After a while in the pit of despair – however long our hearts spent pining for the fractured ideal that was so fresh, so idealistic, so perfect… the faults start showing, also the reality starts dawning that it can never be ‘that way’ again.

In the aftermath, our hearts raw with emotion, we instinctively start seeing the how, the Who’s Who in this carnage of feelings and regret. If we are brutally honest, we may be guilty of having filled our minds with ephiphereal fluff – the stuff romcoms are made of – and henceforth are led to acknowledge the pain in the wake of the departure of such a wonderful novelty, we may realize we undervalued it, or mismanaged it; we wonder if this is all relationships can do? Make us live for every next kiss, or dread a lifetime without…?

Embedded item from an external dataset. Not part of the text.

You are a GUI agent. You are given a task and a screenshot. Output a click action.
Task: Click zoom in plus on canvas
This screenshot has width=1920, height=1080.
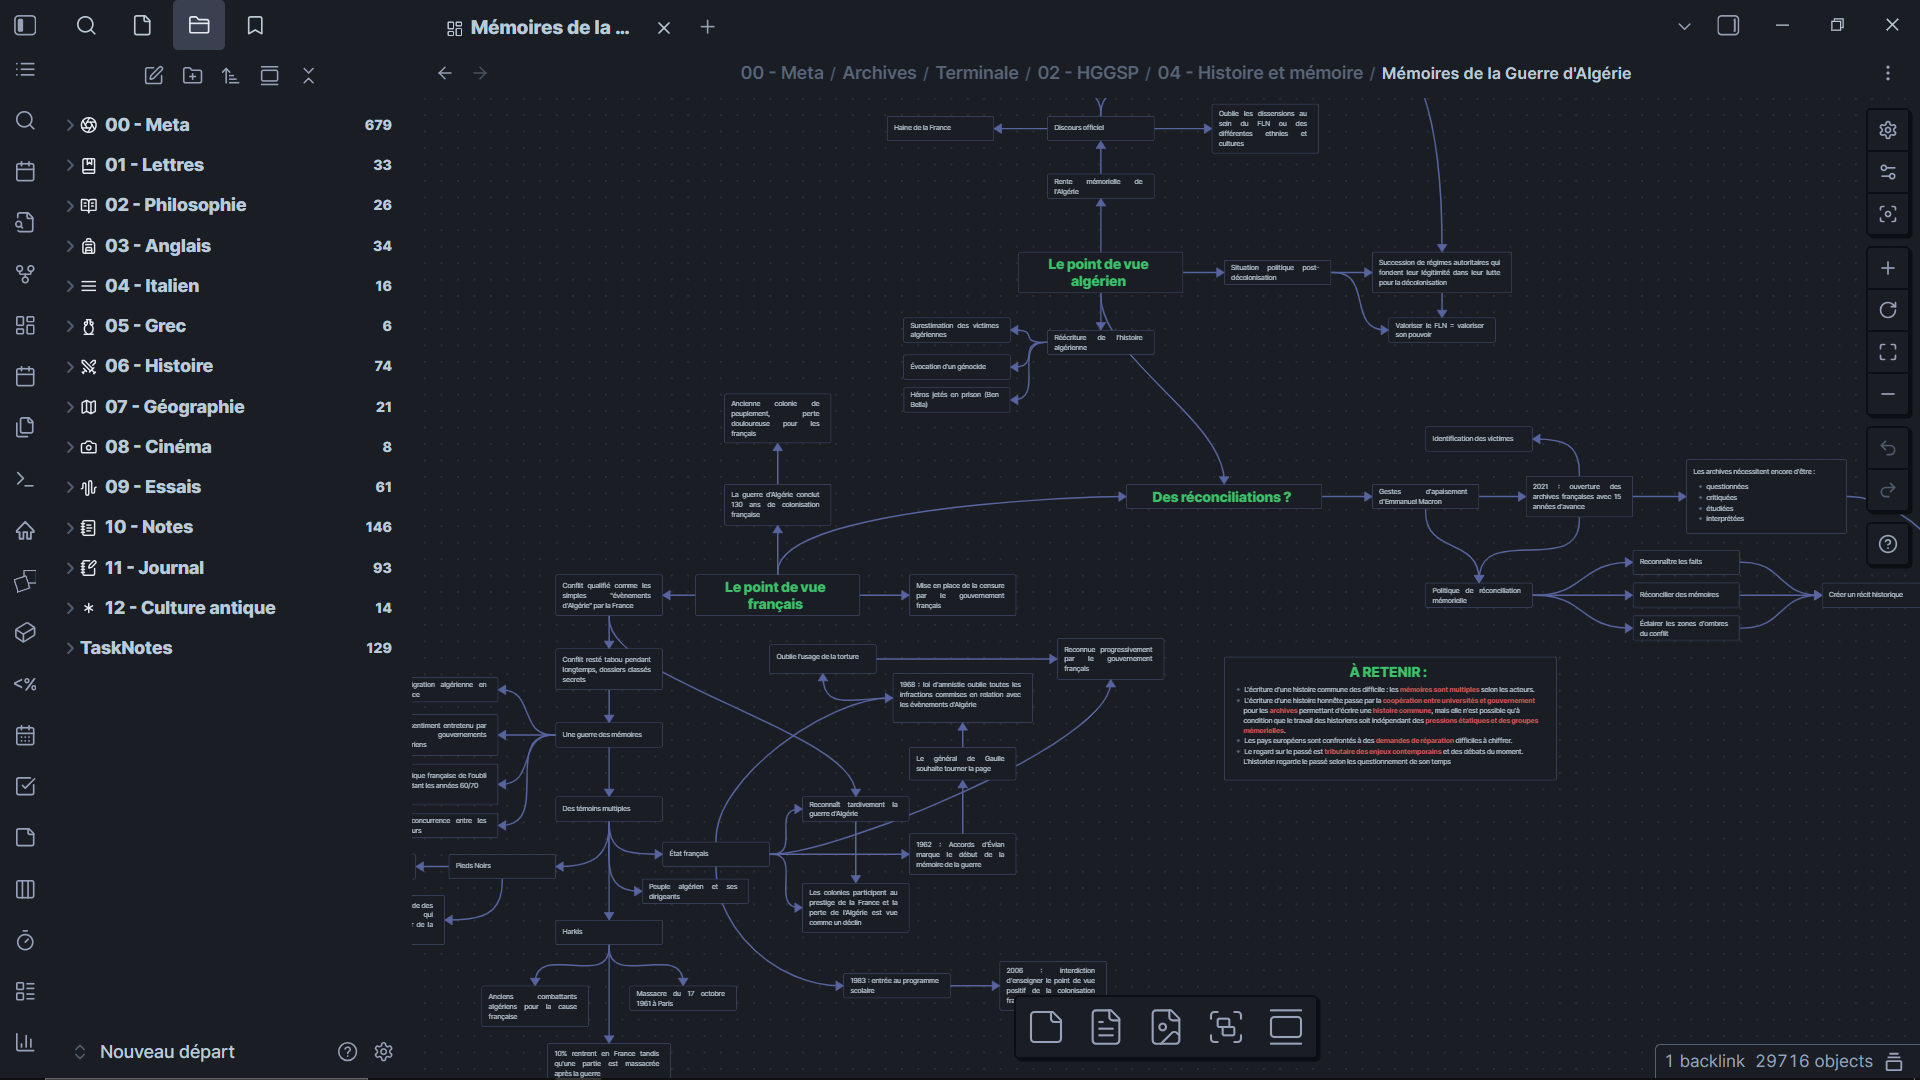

We may discard the plumbline and the ‘lessons’ it taught, or embrace it, and hold lightly future entanglements; but however we choose to deal with it, if we let the past shape our charater and had the grandiosity to overcome the he-said she-said skirmishes part and parcel of so many aftermaths in this war of the heart, the bitterness and hopelessness… had the clarity to forgive and get a grip on our emotional bearings that are lubricated by tears, running on the endless spial of the lingerings of love that used to be…

We can continue on to be noblehearted. Grant others the grace not afforded to us, or continue to sink deeper into the immaturity and blindness that sunk us here in the first place. We realize that we get to choose-even in this.

Whether we chose to make this person a symbol of our ‘not-aloneness’ or raised them up without fault to resemble the ideal in our inner temples of reverence for mankind, we did not even think that such idolatry could lead to so much pain. We did not even realize that wherever there are pedestals – there are bound to be downfalls… if not for relationships that come through grace, out of grace and founded on real love, in the limited sense we are able to experience and value it, of course. 

So, in liu of all the mistakes we made in keeping the balance, keeping our respect or dealing fairly with ourselves, and others, the tears we cried along with all those who have ever suffered the loss of first love, we still choose whether we heal, how deeply and thoroughly, and how deeply and lightly we live our lives in the future.

My prayer is that we learn well these aching lessons, return our emotions to a calm reality, conclude the mourning and proceed. Newborn into a world to love and care, protect and guide with the upgraded skills of discerment and clarity we have acquired.